権太@愛之助さん、骨太でいかにも「いがみ」ぽい雰囲気でニンに合った役だと思う。少々泥臭さがあるのがいい。仁左衛門さんとの個性の違いがこの役には出てる。今までは仁左衛門さんコピーがすぎて個性がみえない部分があったけど、今回の役はきちんと自分の個性が出てたのではないかしら。前半が非常に良かった。荒くれ者の粗暴さと家族への甘えがうまく出ていた。後半は松嶋屋型の早めにハラを割る芝居。妻子を差し出す辛さを真っ直ぐに。腹を刺された後のクドキはまだまだ。歌六さんに助けられてるけど残念ながら不鮮明。愛之助さんの権太を観て思ったけど松嶋屋型は『木の実』の段ありきの型だな~。次回はこの段含めて演じてほしいです。

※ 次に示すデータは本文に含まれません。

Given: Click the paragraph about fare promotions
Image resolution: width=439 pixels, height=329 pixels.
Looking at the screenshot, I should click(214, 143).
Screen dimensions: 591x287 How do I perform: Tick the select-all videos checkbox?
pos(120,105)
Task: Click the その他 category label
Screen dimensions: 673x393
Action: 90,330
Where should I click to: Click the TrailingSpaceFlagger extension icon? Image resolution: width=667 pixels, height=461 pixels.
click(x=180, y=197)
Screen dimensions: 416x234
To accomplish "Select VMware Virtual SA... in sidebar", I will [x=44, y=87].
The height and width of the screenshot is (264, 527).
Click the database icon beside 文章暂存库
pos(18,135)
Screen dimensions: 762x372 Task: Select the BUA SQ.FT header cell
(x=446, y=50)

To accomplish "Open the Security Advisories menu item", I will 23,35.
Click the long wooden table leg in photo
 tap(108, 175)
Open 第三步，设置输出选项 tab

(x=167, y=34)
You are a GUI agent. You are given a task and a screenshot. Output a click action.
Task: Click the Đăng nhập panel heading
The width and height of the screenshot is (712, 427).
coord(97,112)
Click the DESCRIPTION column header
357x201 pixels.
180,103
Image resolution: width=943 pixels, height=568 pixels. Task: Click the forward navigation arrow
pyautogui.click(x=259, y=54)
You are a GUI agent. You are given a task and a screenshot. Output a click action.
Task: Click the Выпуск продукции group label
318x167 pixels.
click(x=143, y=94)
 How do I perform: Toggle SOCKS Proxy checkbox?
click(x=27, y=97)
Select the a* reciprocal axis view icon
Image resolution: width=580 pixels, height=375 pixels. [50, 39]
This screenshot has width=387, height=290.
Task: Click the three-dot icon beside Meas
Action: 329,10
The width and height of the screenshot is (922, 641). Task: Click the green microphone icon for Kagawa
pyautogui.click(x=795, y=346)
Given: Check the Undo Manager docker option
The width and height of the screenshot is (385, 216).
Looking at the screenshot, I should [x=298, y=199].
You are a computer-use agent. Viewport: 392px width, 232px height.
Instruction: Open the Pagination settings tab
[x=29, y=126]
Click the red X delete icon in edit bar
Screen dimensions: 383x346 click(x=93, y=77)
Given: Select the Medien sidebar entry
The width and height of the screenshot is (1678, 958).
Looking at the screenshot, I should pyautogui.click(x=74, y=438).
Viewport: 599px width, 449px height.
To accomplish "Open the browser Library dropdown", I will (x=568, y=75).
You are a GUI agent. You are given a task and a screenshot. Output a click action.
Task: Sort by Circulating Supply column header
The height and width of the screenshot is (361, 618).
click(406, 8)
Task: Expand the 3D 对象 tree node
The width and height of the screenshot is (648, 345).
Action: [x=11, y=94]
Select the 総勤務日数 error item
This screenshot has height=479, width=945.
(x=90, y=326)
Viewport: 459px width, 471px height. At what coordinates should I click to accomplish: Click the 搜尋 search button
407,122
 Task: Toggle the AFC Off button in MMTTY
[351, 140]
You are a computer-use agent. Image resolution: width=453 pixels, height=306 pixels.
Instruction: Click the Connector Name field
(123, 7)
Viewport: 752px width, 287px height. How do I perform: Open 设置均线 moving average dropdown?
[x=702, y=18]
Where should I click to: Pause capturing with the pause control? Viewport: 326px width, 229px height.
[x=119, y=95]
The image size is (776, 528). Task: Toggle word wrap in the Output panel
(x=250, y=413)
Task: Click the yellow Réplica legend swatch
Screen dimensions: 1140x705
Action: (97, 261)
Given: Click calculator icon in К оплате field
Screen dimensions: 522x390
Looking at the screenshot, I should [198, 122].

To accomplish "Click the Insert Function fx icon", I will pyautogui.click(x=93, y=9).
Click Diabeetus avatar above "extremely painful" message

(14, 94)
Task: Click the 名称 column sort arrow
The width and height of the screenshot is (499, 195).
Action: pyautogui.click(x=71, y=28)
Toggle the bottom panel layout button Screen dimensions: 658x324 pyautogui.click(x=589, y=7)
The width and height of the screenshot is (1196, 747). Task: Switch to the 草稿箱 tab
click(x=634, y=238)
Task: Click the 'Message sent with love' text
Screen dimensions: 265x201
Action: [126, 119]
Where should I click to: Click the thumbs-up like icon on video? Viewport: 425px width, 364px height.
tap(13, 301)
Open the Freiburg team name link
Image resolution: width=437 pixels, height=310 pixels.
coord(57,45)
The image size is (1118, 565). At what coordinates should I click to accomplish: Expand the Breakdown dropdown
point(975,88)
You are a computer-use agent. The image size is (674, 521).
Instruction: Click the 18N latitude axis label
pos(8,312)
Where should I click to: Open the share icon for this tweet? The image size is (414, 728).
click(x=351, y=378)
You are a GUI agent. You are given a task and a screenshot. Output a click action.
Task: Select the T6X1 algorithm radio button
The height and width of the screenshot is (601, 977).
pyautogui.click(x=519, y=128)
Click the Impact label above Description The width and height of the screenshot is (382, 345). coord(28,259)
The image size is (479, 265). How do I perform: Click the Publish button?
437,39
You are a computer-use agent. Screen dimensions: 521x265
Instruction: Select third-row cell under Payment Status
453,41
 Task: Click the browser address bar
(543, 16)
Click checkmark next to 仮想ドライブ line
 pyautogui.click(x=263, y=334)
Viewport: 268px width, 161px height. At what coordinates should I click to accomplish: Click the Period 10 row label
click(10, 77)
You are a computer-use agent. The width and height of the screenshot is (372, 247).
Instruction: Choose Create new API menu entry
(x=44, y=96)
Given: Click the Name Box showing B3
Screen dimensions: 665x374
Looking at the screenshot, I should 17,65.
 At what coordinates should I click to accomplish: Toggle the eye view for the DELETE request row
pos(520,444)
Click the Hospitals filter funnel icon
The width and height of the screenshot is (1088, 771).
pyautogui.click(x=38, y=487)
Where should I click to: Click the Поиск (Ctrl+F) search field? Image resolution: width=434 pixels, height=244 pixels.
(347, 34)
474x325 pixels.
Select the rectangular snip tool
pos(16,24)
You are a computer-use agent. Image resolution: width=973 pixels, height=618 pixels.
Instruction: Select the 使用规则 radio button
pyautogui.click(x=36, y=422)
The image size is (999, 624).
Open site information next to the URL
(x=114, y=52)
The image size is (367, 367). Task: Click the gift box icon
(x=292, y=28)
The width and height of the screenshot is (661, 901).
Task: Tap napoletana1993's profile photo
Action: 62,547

維盛@染五郎さん、今回はおこつきがなかったし松嶋屋型に準じていました。前回演じてたときは播磨屋型の江戸前の型でした。二枚目風情が今回はしっかりとあり、また弥助と維盛の切り替えがだいぶ鮮やかにできるようになってました。また悲哀の部分が鮮明になり存在感があるので維盛一家の物語という側面が鮮明に。染ちゃん、初演時の維盛から比べて段違いに良くなっていた。

お里@壱太郎くん、娘らしい一途さとそこにある気の強さのバランスがいい。体の使い方も堂に入ってる。伸び盛りの役者らしい華やかさも。全体の緩急や声はまだコントロールが利かないところもあるけどこの年齢でこれだけやれたら大したもの。拵えはもう少し工夫したほうがいい。ちょっと色をきつく入れすぎじゃないかと思う。元が可愛いのだし若いんだからあそこまで作り込まないほうがいいと思う。もったいない。

弥左衛門@歌六さんの、初演した時は少し手探りなところがあったと思うが完全に手の内に入れてきた。歌六さんの弥左衛門は手強さがあり義の部分が鮮明。それだけに弥左衛門一家に降りかかった理不尽な悲哀がそこに浮かぶ。舞台をしっかり引き締めていました。

お米@吉弥さん。最初、老け役?とビックリしましたたけど思った以上にハマってて上手いです。しかもとても可愛らしい母。とっても良かったです。

若葉の内侍@米吉くんはそもそも無謀な配役。そういう意味で格の部分や体の使い方などはまだまだだけど品があるのと憂いがあって想像以上に似合うし受けの芝居もできてる。幼い妻ぽいので恨み言が切実だったりもした(笑)。維盛、罪な男だのう。

『研辰の討たれ』
若手らしい勢いとそれゆえの粗が大きくでた芝居でした。

野田版でない演出で原作通りのは初めてみました。原作通りだと辰次がほんとにお調子者で屈折したイヤ~な部分を持っているのがわかる。野田版は本筋は思っていた以上に同じではあるけど家老の死因などだ いぶ柔らかく辰次にも平井兄弟にも感情移入しやすく作り変えてあるのですね。それと野田版では群集心理の怖さを描いてるけど原作はそこまでではない。また今回の演出は場ごとに幕を閉め転換する昔ながらの演出で野田版を見てるだけに転換が間延びするのも場ごとは面白かったのでもったいないなという感じ。個人的には全体的に野田版の作りのほうが好きです。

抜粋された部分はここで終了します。